### Text
Medindia LOGIN REGISTER
Medindia

Green Corridor In Mumbai Enables Transport Of Heart In 14 Minutes, 2 Transplants In 5 Days

by Lakshmi Darshini on Aug 8 2015 4:31 PM

Green Corridor In Mumbai Enables Transport Of Heart In 14 Minutes, 2 Transplants In 5 Days
Mumbai witnesses its 2nd transplant where a donated heart was transported from Navi Mumbai through a green corridor in 14 minutes to a patient waiting at Mulund during the rush hours of morning. This was the 2nd transplant witnessed in Mumbai 4 days after its first in 47 years.
The heart of a 63-year-old former BARC officer K Narayanankutty Nair, who was declared brain dead after suffering head injuries in a road accident, was received by a 26-year-old toll plaza administrator at Fortis Hospital in Mulund, where the transplant surgery took place.

For heart transplants, the donated heart must be transplanted within 4 hours. At 10:26 am, the harvested heart from Vashi's MGM Hospital was transported to the Mulund Hospital by 10:40 am, following which the transplant was carried out within 3 minutes. The 19km journey which usually takes one hour to travel was covered in just 14 minutes. This was possible due to a green corridor with red-light free access set up by 10 officers and 115 personnel of Navi Mumbai and Mumbai police.

The donated heart started beating in the recipient’s body by 4:30pm. "We weren't expecting to conduct two heart transplants in a week," said heart transplant surgeon Dr Anvay Mulay from Fortis. Another heart was transplanted into a 22-year-old Anwar Khan, earlier that week. He said, both the heart transplants are doing well.

The recent recipient of the heart is a resident of Nerul, whose heart failure was diagnosed in 2012, needed an urgent heart donation after being hospitalized last week. "It seems like a miracle that my younger brother got a heart. We are praying that all goes well," said his brother Dilip.

### Task brief
Could you write out the Mumbai heart transport article again from "For heart transplants, the" to "and Mumbai police.", changing "harvested" to "retrieved"?

### Data excerpt

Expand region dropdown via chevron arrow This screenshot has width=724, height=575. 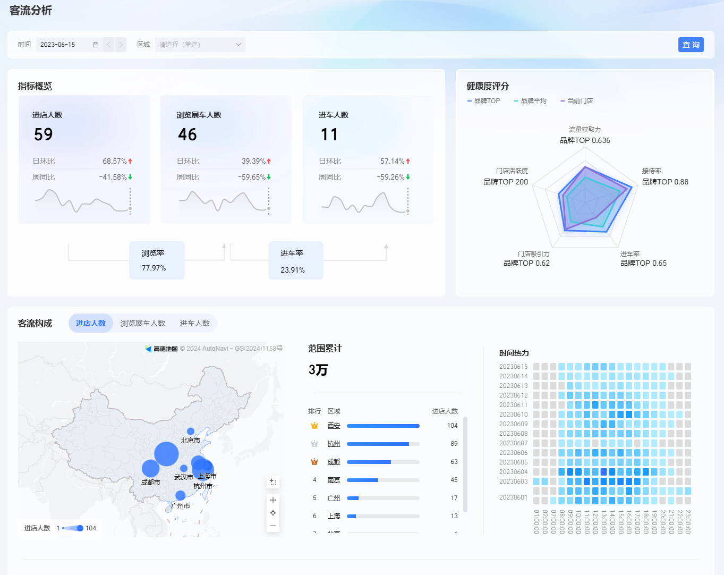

### Reply
For heart transplants, the donated heart must be transplanted within 4 hours. At 10:26 am, the retrieved heart from Vashi's MGM Hospital was transported to the Mulund Hospital by 10:40 am, following which the transplant was carried out within 3 minutes. The 19km journey which usually takes one hour to travel was covered in just 14 minutes. This was possible due to a green corridor with red-light free access set up by 10 officers and 115 personnel of Navi Mumbai and Mumbai police.